Starting with the line that contains "Given: Clear the" and ending with the last line of the entries, repeat exactly those lines and nothing else, pictures excluded.

━━ Data to examine ━━

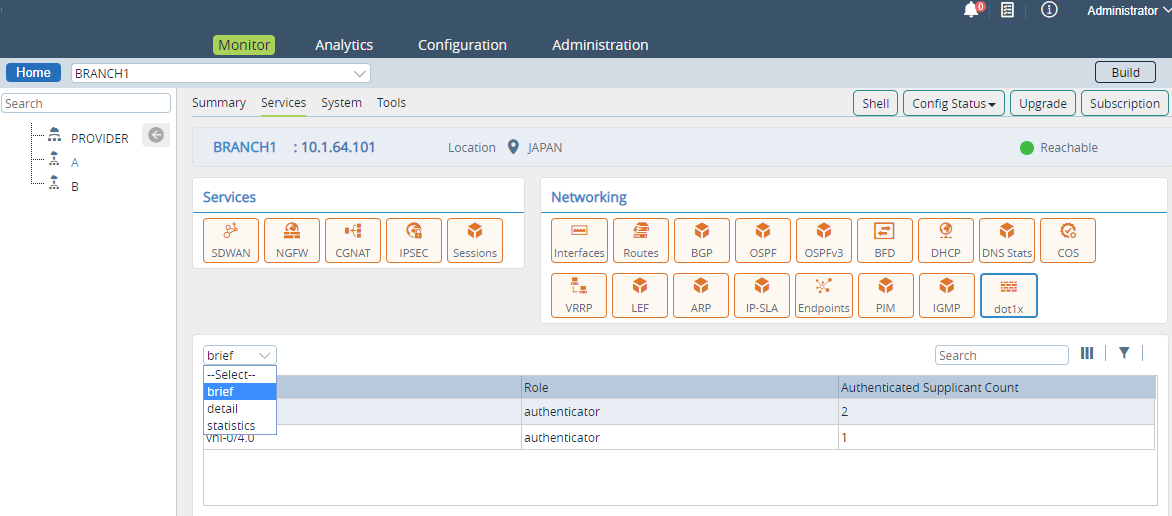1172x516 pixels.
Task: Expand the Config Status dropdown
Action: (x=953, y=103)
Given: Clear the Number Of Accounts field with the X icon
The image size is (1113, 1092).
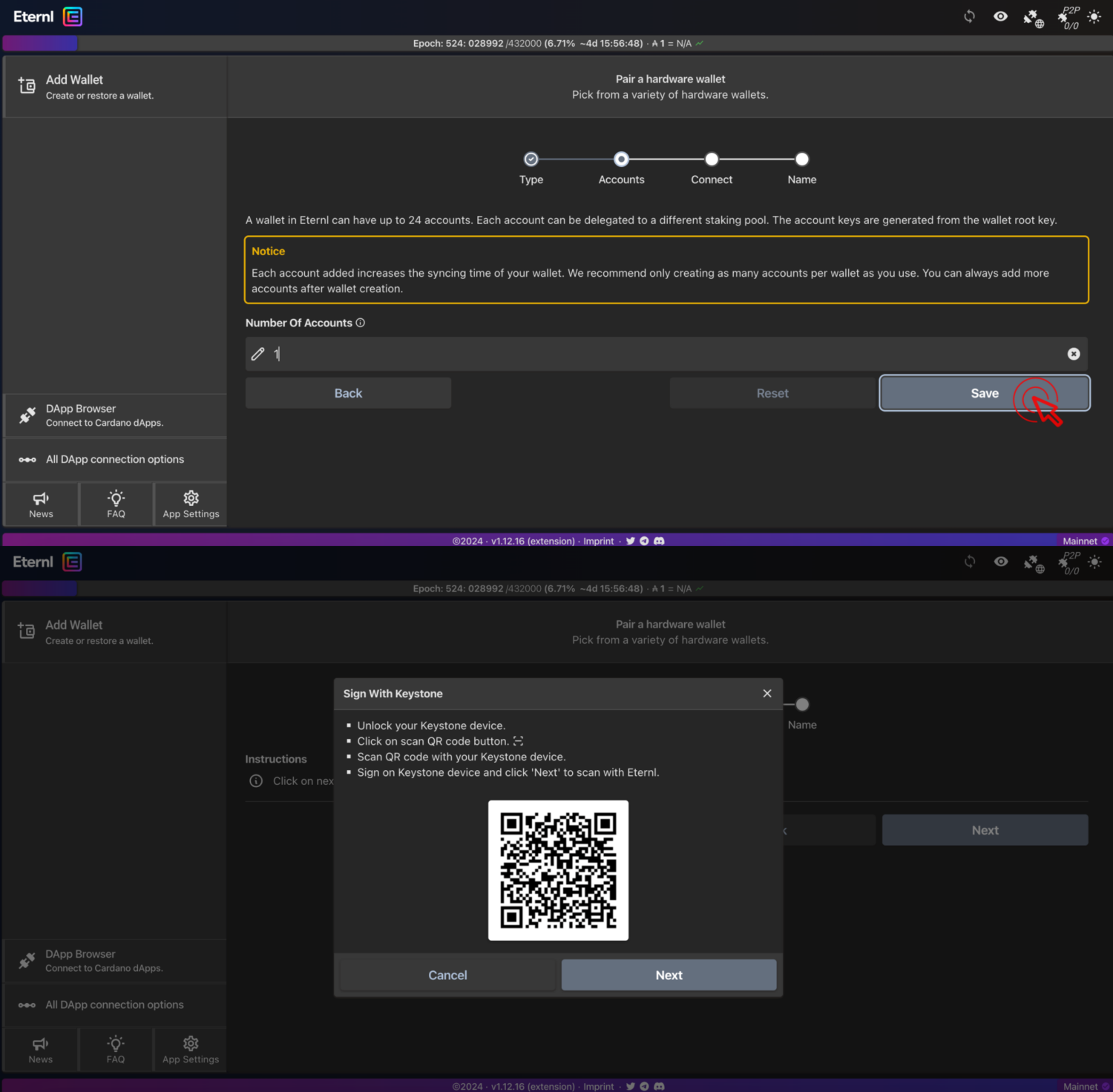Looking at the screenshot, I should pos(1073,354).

━━━

## [Task response]
Given: Clear the Number Of Accounts field with the X icon
The image size is (1113, 1092).
Looking at the screenshot, I should pos(1073,354).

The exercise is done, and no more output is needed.